What the task requires: Copy task, pictures excluded: set down exactly the lines from the one containing "Task: Mark P00049 as favorite with star" to the end of the data below.

Data extracted from a collection
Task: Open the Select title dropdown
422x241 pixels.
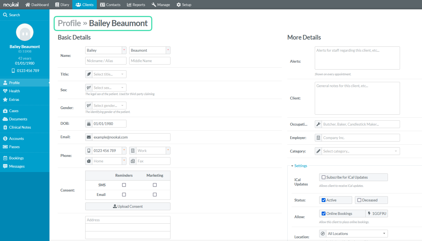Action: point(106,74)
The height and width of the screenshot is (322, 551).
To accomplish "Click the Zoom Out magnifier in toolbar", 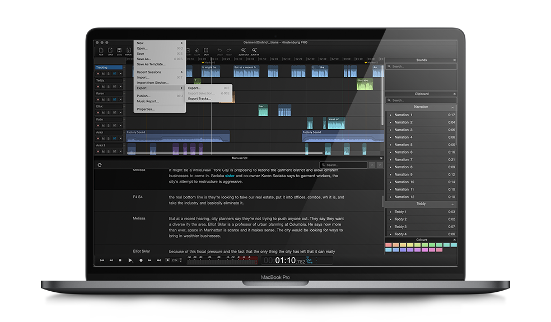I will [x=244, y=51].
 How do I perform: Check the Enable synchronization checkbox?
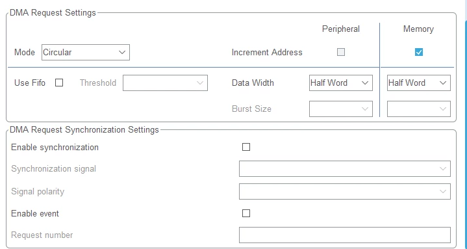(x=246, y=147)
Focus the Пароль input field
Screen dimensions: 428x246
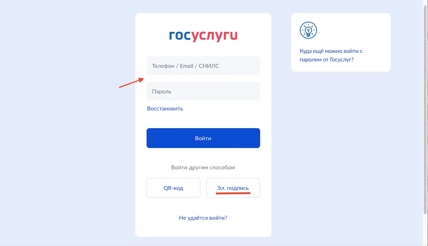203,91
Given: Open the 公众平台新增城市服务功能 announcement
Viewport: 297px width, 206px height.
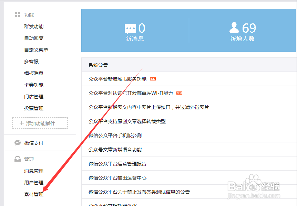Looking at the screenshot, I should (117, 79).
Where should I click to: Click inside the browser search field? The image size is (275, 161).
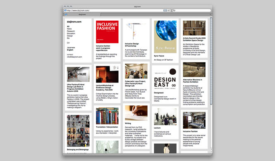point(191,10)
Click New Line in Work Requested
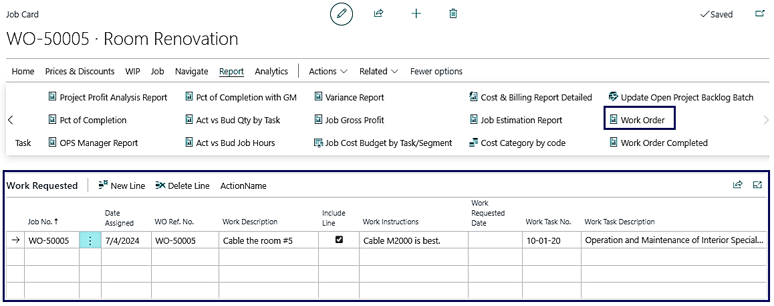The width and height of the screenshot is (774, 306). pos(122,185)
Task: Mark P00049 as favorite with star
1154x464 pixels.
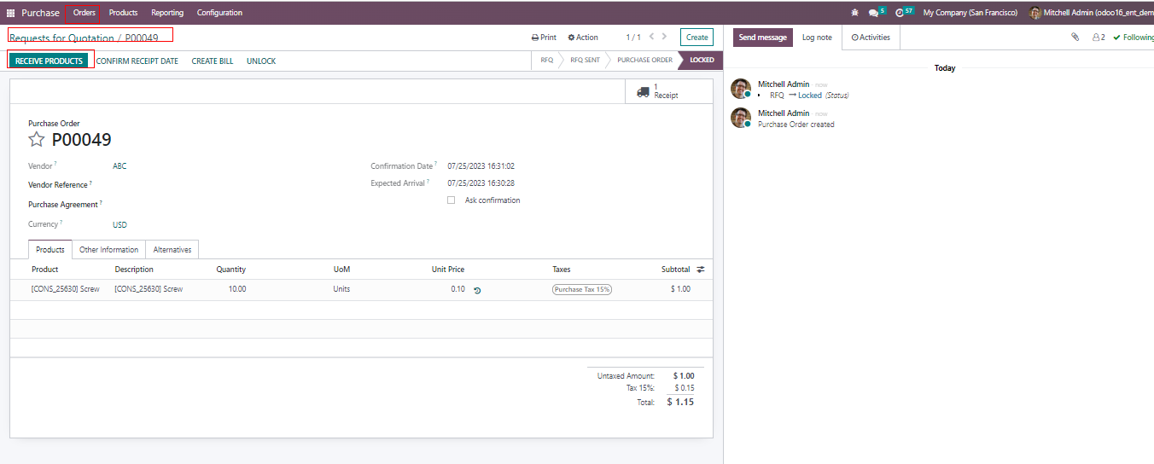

Response area:
Task: Mark P00049 as favorite with star
1154x464 pixels.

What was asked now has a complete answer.